In the presence of the 100 soldiers guarding him in that courtroom, Fidel Castro accused Batista of a reign of terror and illegality which left the people no other course to liberation than a civilian uprising. And instead of asking for an acquittal, he closed his defense by demanding to be sent to join his brother-rebels already serving jail terms in the Isle of Pines prison, ending with these prophetic words; “Sentence me, it does not matter. History will absolve me.”

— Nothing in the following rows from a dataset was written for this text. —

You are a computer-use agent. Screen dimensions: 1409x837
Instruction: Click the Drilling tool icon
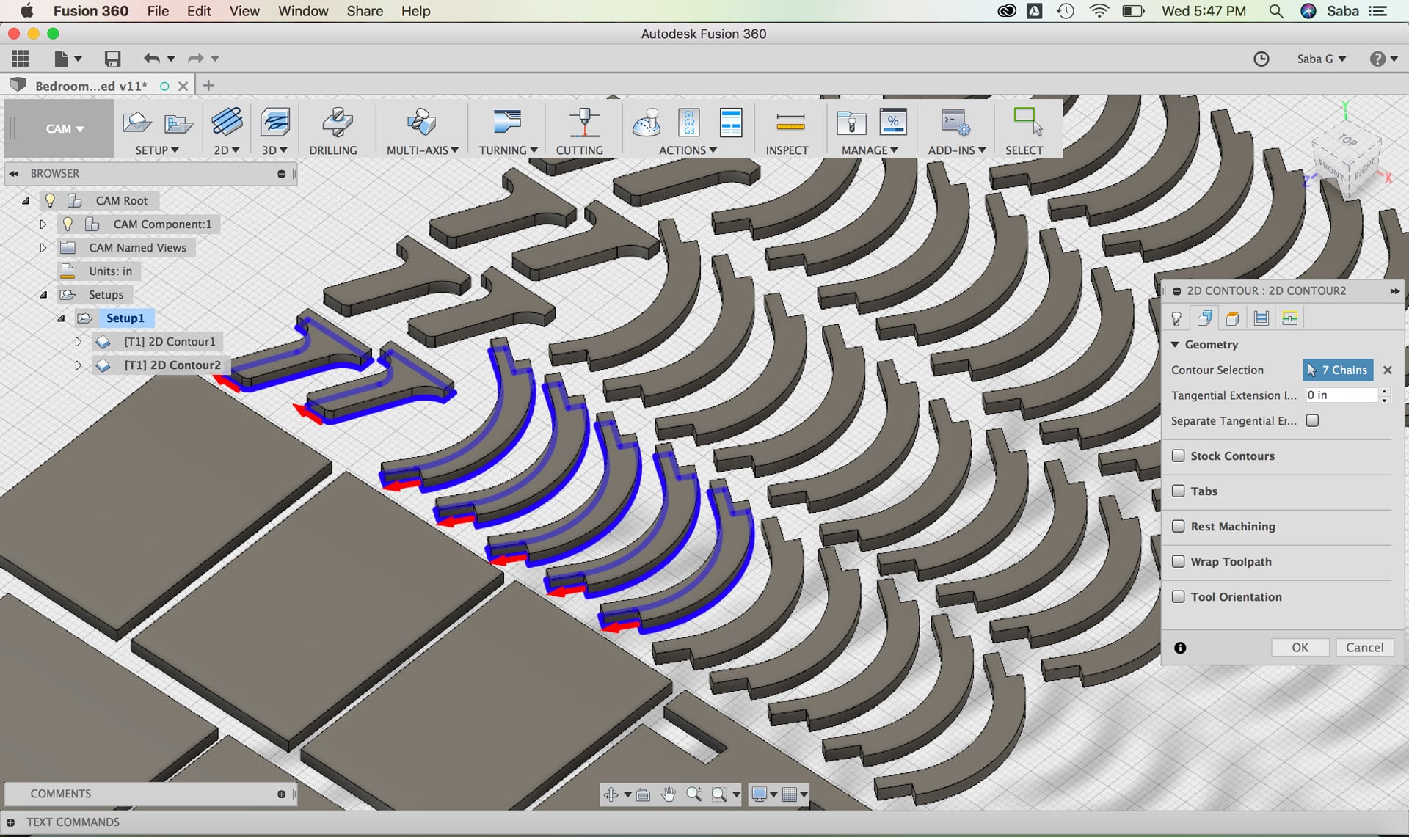pos(336,123)
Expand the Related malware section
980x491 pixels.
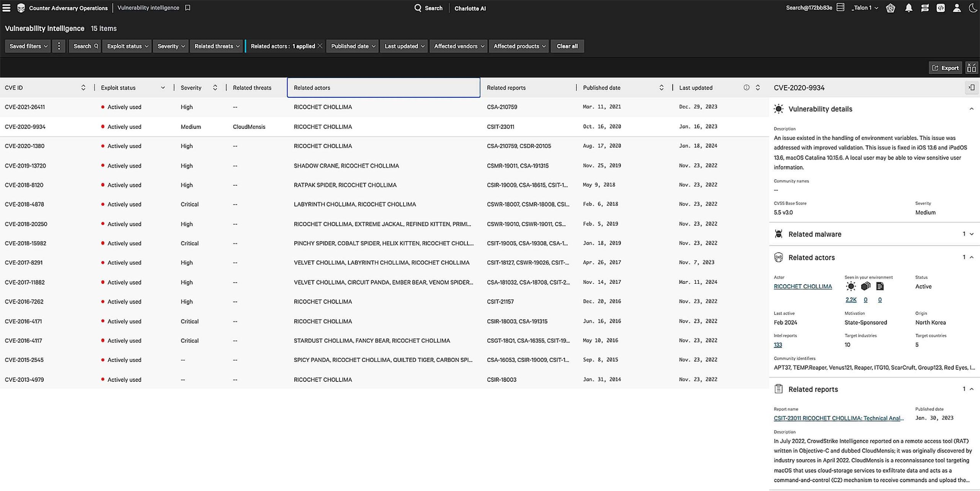click(x=971, y=234)
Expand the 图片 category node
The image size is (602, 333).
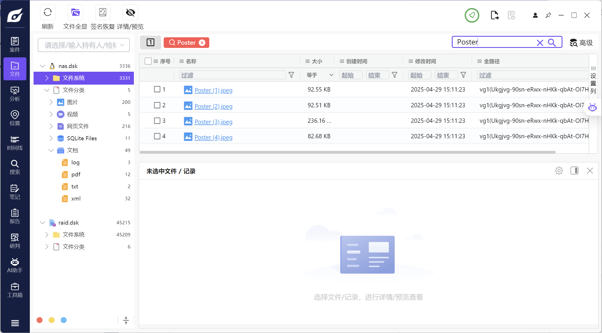pyautogui.click(x=51, y=102)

With the text of the speech circulating in Cuba and even abroad, with the Moncada atrocities coming to light day by day, public sentiment rose to a point that Batista was forced to yield to the cries demanding amnesty for the young prisoners or risk further unrest, the last thing he wanted his American sponsors to know. Before setting them free, every attempt was made by the regime to corrupt the rebels with offers of government jobs and private enterprises. Not one of them accepted. Instead they drafted and signed a joint statement asserting their position. (“It seems that there will be an amnesty for us if we make a tacit agreement to respect the illegal regime in power by force in the Republic. The cynics who suggest such things believe that after twenty months in prison we have lost our integrity under the hardships that have been imposed upon… We can be deprived of our rights by force, but nobody will succeed in persuading us to return to freedom by offering us an unworthy accord, gifts, or jobs… We will not yield one atom of our honor in exchange for freedom… We hereby refuse to accept an amnesty at the price of dishonor. Our spirit is undaunted. We will bear our fate with courage and remain as a living indictment of the tyranny.”) They won, on their terms. Shortly after the amnesty they went into self-imposed exile in Mexico, there to reorganize and begin training for another try.